# aggressive bees



## jrbbees (Apr 4, 2010)

Idea:
Split the brood frames between the two deeps. Place a Queen Excluder between the two deeps. 

Look for the Queen as you split. If you don't see her. Then come back in 4 days and look for new eggs. Now! You know know which half she is in.
Now look very closely by setting each frame in an extra deep off to the side as you check them. If you still don't see her then check in the empty deep after you have checked all the frames.

If you don't see her, Then put a new bottom and lid on the box she is in and move it 25 feet away. All the older bees will return to the old location and the old hive. wait one day.
Put new queen in old hive where old queen is NOT.
Now look again for the old queen with the reduced number of bees in the hive you set aside.

When you find her. DEATH to the Queen!

Do a paper combine of everybody back to the original hive.


----------



## KQ6AR (May 13, 2008)

Good Advice,
Also make sure you have enough drones to produce a queen now. It might be a little early.


----------



## ChristopherA (Jul 20, 2010)

I would title this as defensive or overly defensive bees. Bees only protect thier home, thus making them defensive.


----------



## wes1945 (Jul 3, 2010)

Chris, I appreciate your response. You are probably right, they may be over defensive, but when I cannot walk within 50 feet of them without a couple of them coming after me, something is going to change.
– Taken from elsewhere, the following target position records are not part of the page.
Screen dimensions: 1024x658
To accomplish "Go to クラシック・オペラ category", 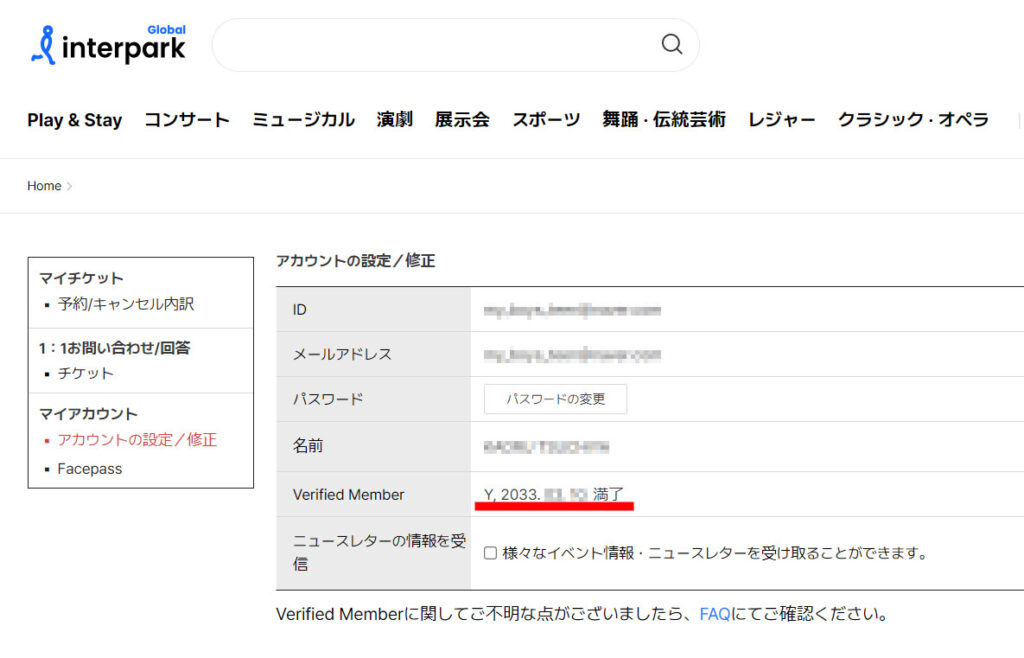I will coord(913,119).
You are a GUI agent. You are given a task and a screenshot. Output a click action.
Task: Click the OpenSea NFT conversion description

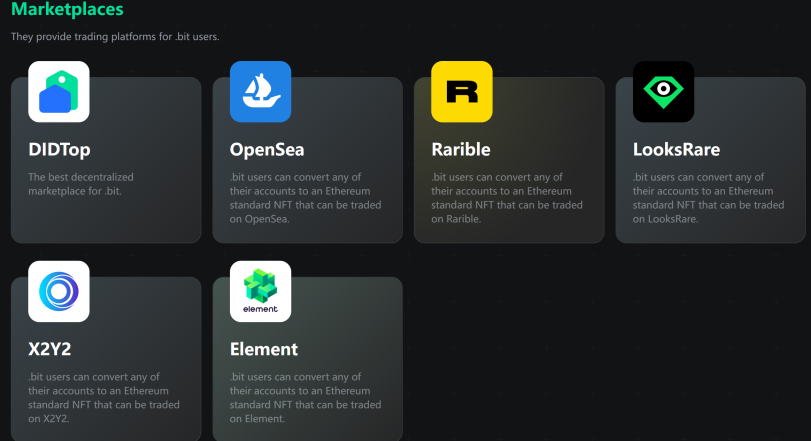pyautogui.click(x=305, y=198)

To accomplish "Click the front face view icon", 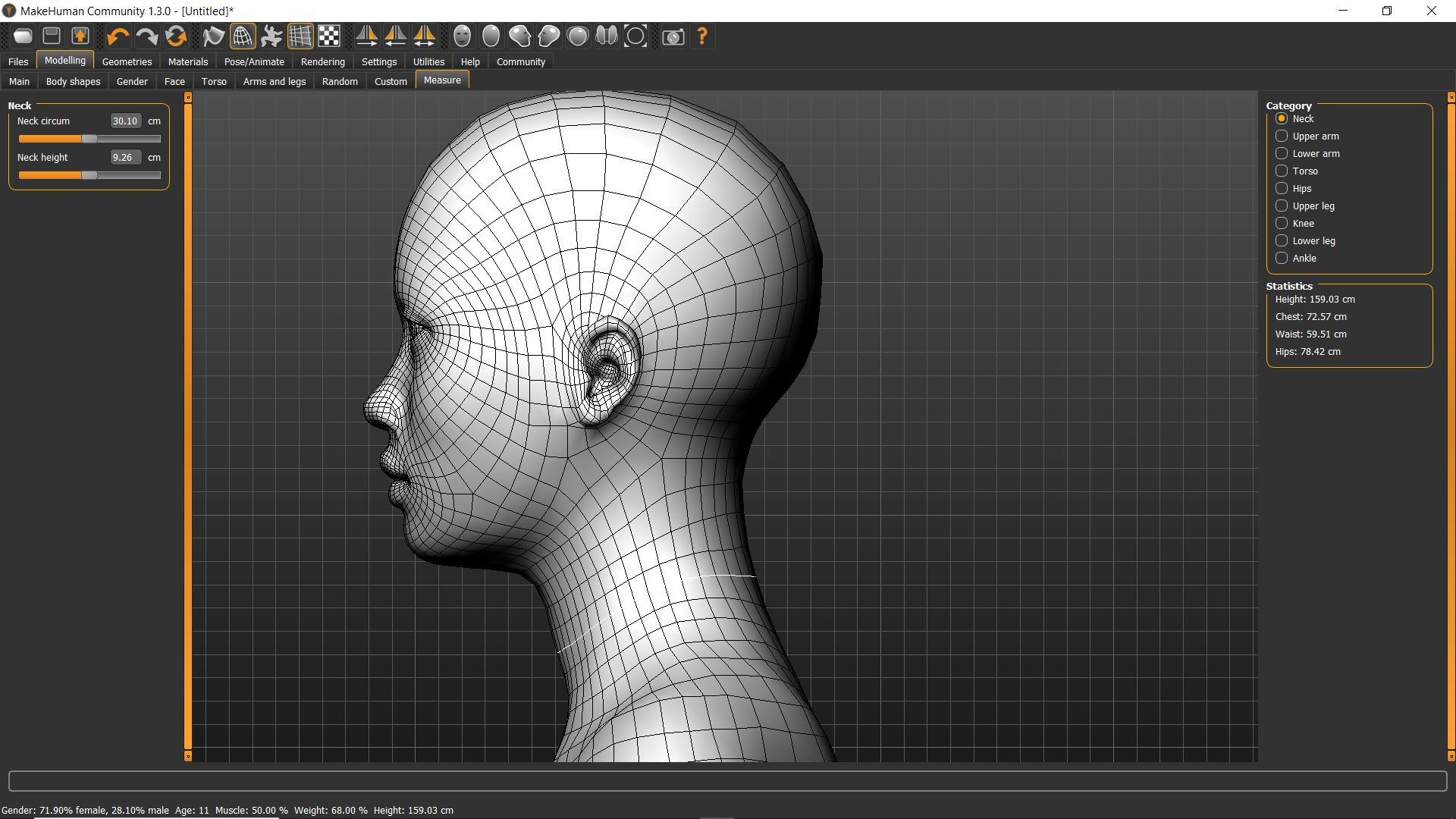I will [462, 36].
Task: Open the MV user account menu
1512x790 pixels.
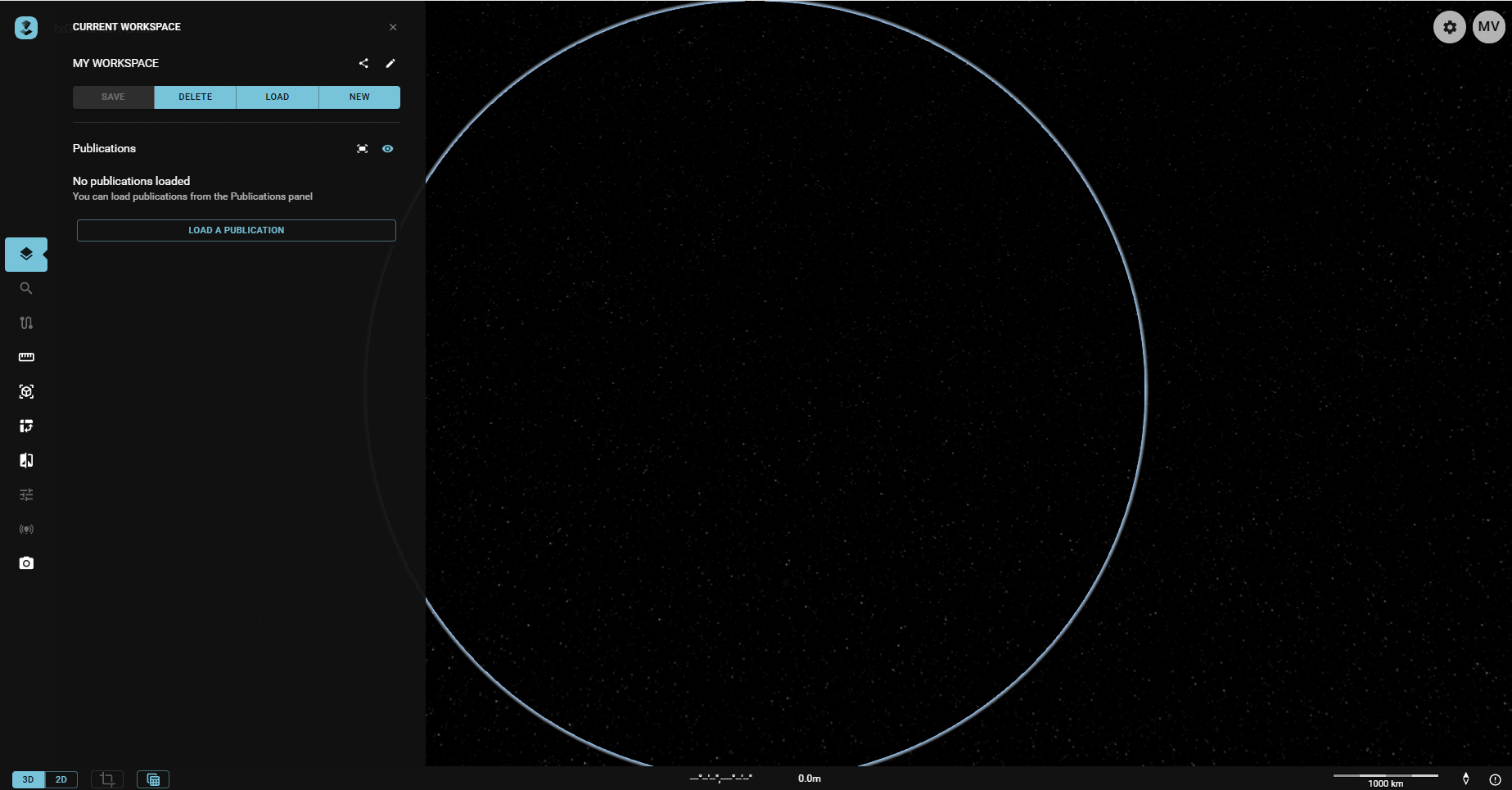Action: (1488, 27)
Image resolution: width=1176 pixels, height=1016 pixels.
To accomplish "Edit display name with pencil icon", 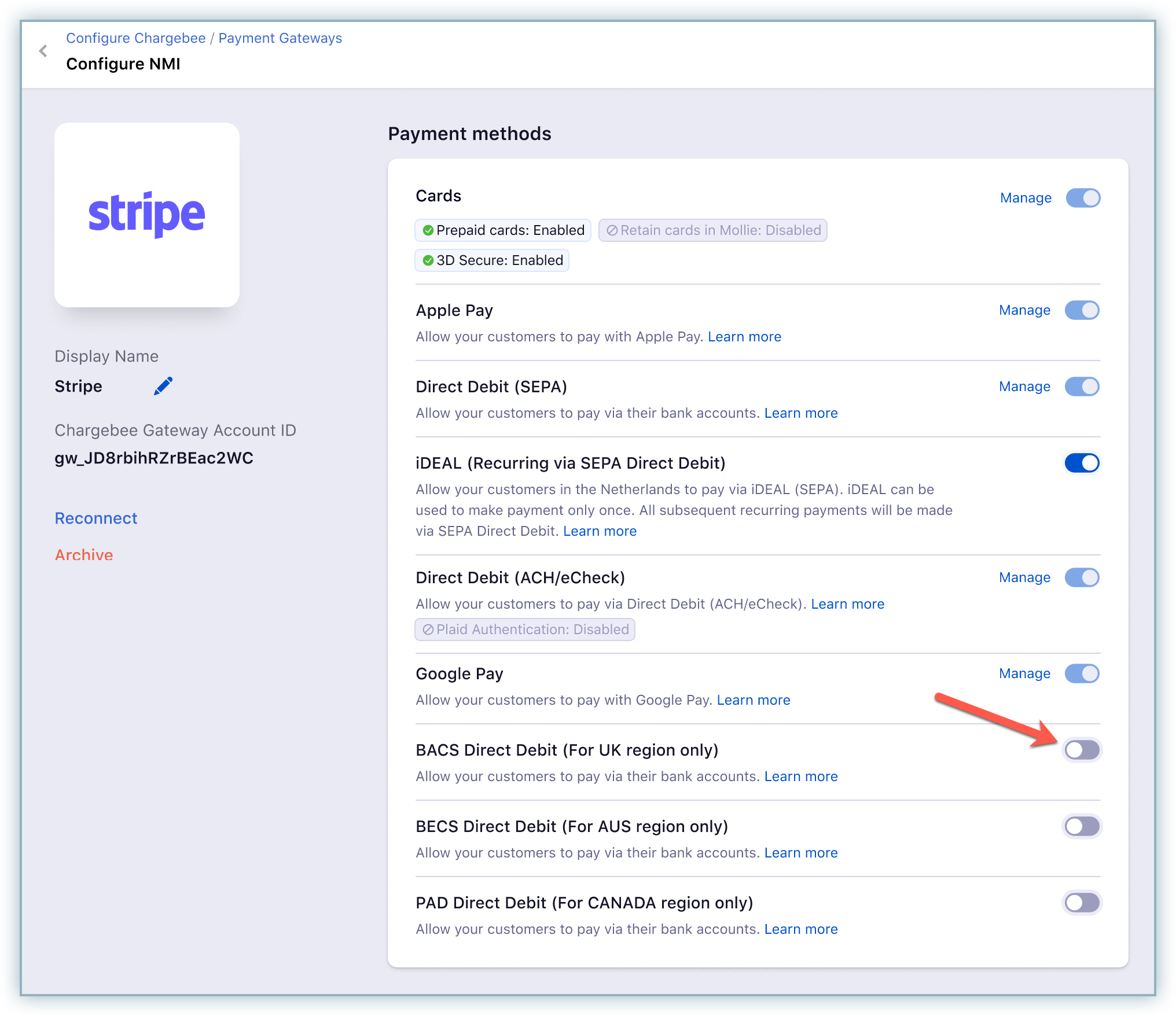I will click(163, 386).
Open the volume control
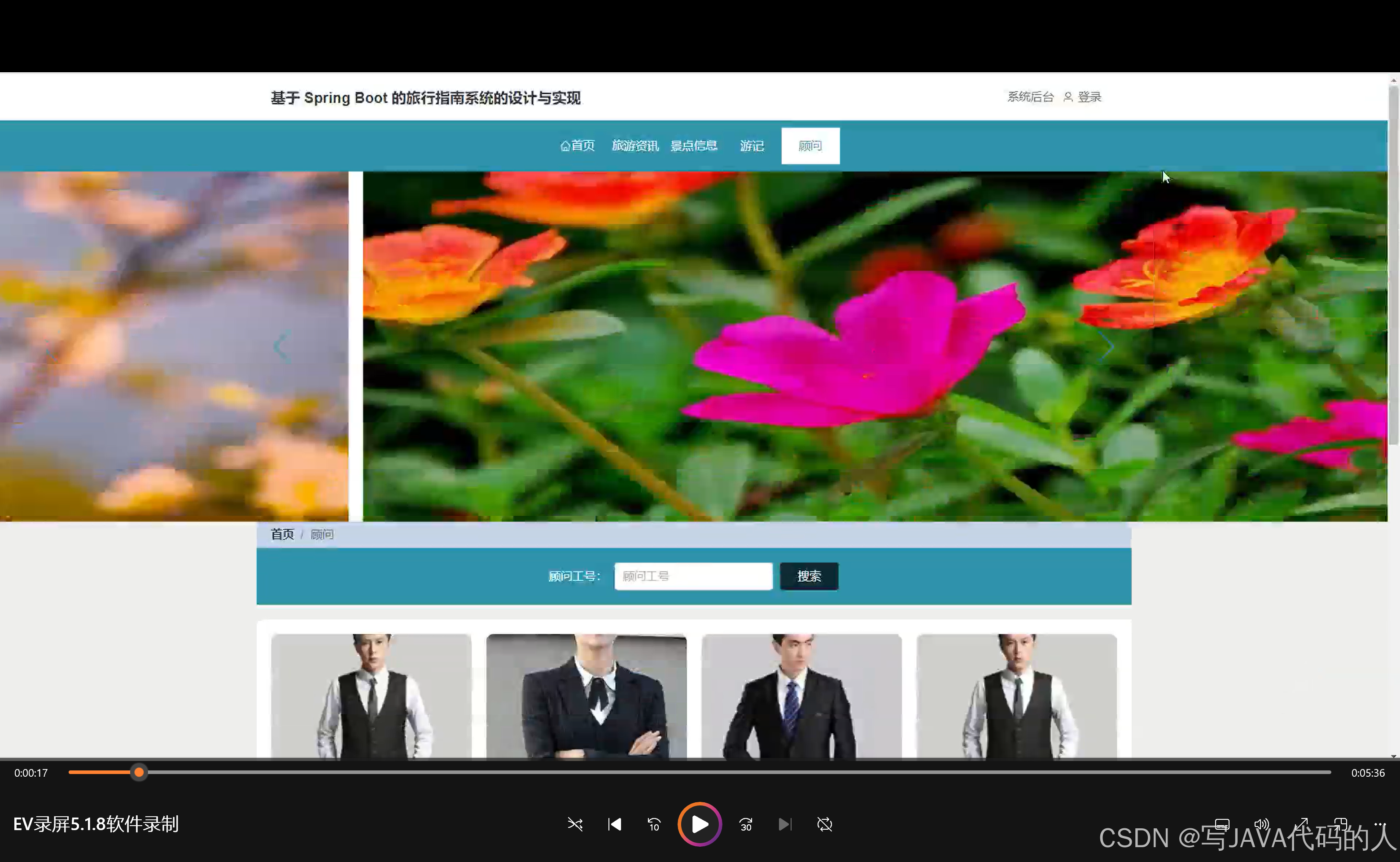The image size is (1400, 862). tap(1261, 824)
I ordered a new queen today, and as soon as she is shipped, which will be April I will take the advise given and sent the present queen " to a better place". She cranks out lots of brood, but they are not friendly girls.


----------



## ChristopherA (Jul 20, 2010)

AHB maybe?


----------



## RiodeLobo (Oct 11, 2010)

jrbbees said:


> Idea:
> 
> If you don't see her, Then put a new bottom and lid on the box she is in and move it 25 feet away. All the older bees will return to the old location and the old hive. wait one day.


You could further split into nucs and than check for brood in each and have less frames to search.

Dan


----------



## wes1945 (Jul 3, 2010)

Chris, I hope not. We have not had any around here---yet. I hope I'm not the first.


----------



## msapostol (Sep 6, 2008)

I don't know if your hives are by people and their homes, but I would do as advised previous since beekeepers can help stop the spread of AHB.


----------



## Eek-a-beek (Oct 9, 2010)

In the mean time, before you can re-queen, you can reduce the aggressiveness of the hive with a ploy. Bees fly to the light at night. Make sure you turn out all the lights and stay where you are not a silhouette against a light background. After dark get a good fire going in a hibachi, suit up, then bang on the hive (gently) with a hammer. You can get an even more dramatic reaction if open the top or if you add some imitation banana flavor to water and spray it at the entrance or both. This will get the bees mad and they will come out to attack... the fire! The ploy will eliminate the most aggressive individuals in your hive. The next day the hive will be back to its old gentle self again.


----------



## Risky Beesness (Dec 29, 2010)

> This will get the bees mad and they will come out to attack... the fire! The ploy will eliminate the most aggressive individuals in your hive. The next day the hive will be back to its old gentle self again.


Seriously?


----------



## Eek-a-beek (Oct 9, 2010)

*@Risky Beesness *

I think it is a combination of the flickering of the flames, which makes it seem alive, and the light itself which they fly to. I found this out by accident when I decided to take down a bee tree and the sun went down on me so I lit a campfire to have light to work by. The bees kept flying into the fire. Later I noticed that when I leave stuff out that I should not and go to get it after dark then any bees on it that I shake off on the porch end up flying around the porch light and any that get inside go to the kitchen light on the ceiling. They really do fly to the light, and if a fire is a bright light near the hive then if they come out at all then they will fly to it. If you disturb a hive then the most aggressive individuals are the ones that attack first so it is easy to get rid of them.


----------



## summer1052 (Oct 21, 2007)

Wes, AHB are confirmed to be in every county in the Republic. I would catch a couple of bees from the hot hive and send them to Aggieland. Your county extension agent can help. For $25 you can have proof positive one way, or t'uther. 

Beyond that, I would assume for now that your hive picked up some AHB blood, and give serious thought to re-queening this spring.

For what it's worth, AHB are not aggressive, in the sense that they are truly out to get you, personally. But they are hyper-defensive. And they want you to leave. Now. Quickly. And a few friends are coming along to reinforce the point. This distinction is admittedly lost on a lot of people. 

Eek-a-beek, that is an interesting idea. I'd actually like to try it someday. But honestly, in a potential AHB situation, this sounds like poking at the hissing snake to see if it has a rattle on its' tail or not. I dunno if this is the best experiment to attempt, or not. Maybe after enough Shiner Bock for anesthetic purposes.

Summer


----------



## wes1945 (Jul 3, 2010)

Eek-- At this point I have nothing to loose. How far away do I put this fire. So my project for the day is to rake a big pile of leaves and see what happens tonight.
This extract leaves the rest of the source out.